Start of Exercise data
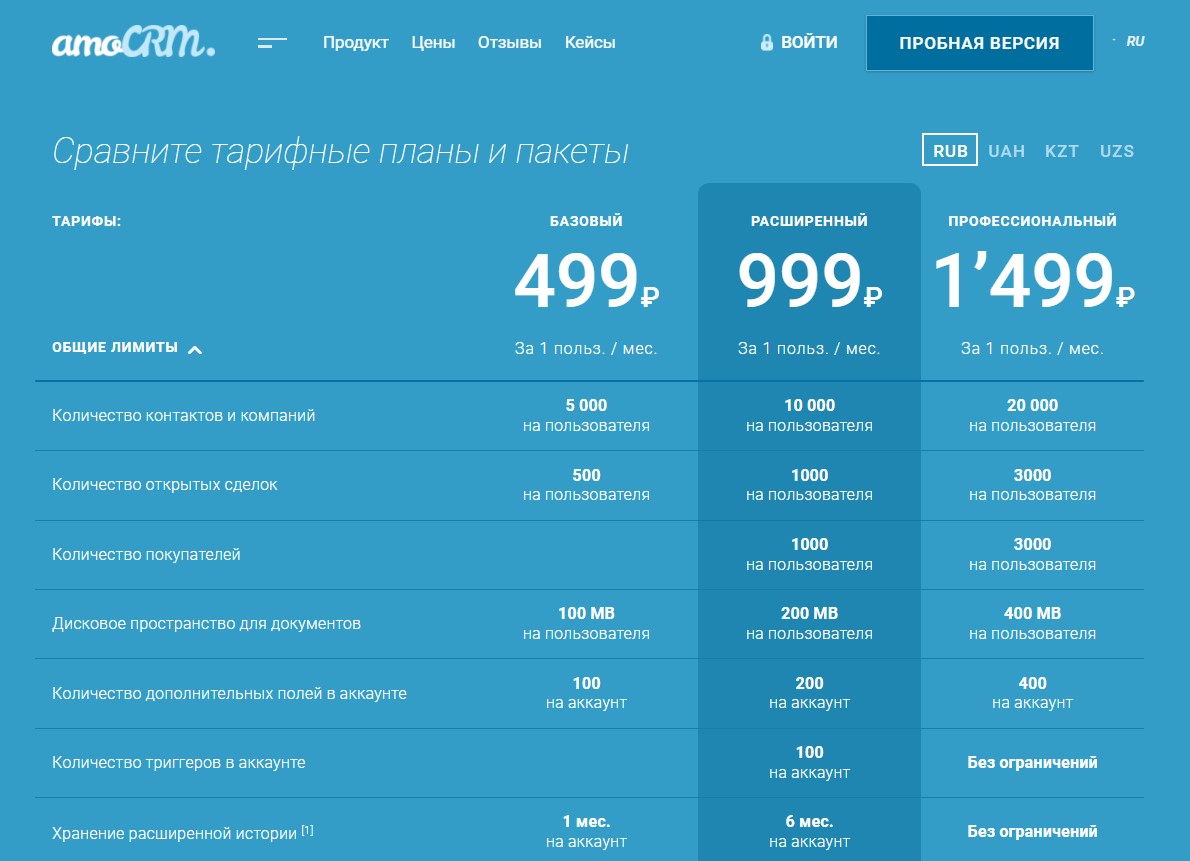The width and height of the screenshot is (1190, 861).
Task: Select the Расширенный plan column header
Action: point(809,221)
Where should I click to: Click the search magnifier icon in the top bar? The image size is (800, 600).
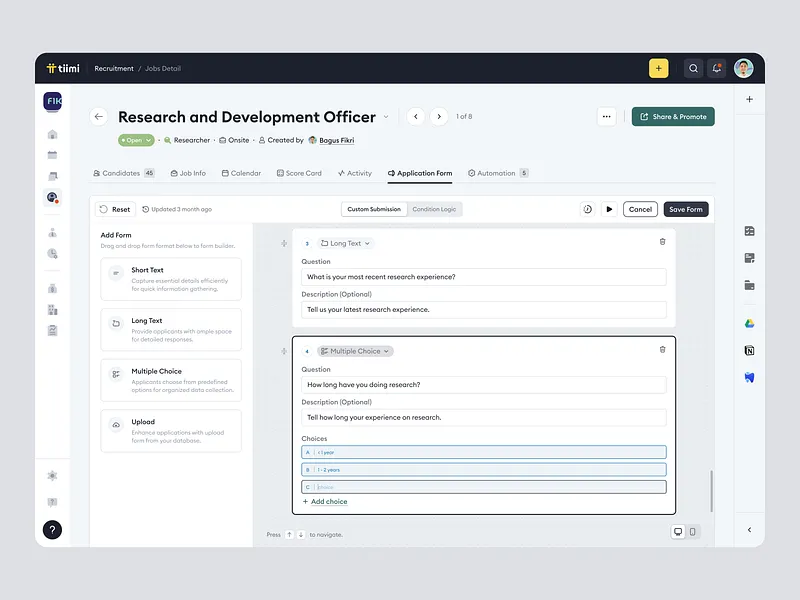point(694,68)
End of Exercise data
> _The task_
Only the lines from the one holding "Where should I" through the end of the data are to be printed, exactly as they stand and with no pictures.

> _Solution_
Where should I click to: Click the search magnifier icon in the top bar? The image size is (800, 600).
point(694,68)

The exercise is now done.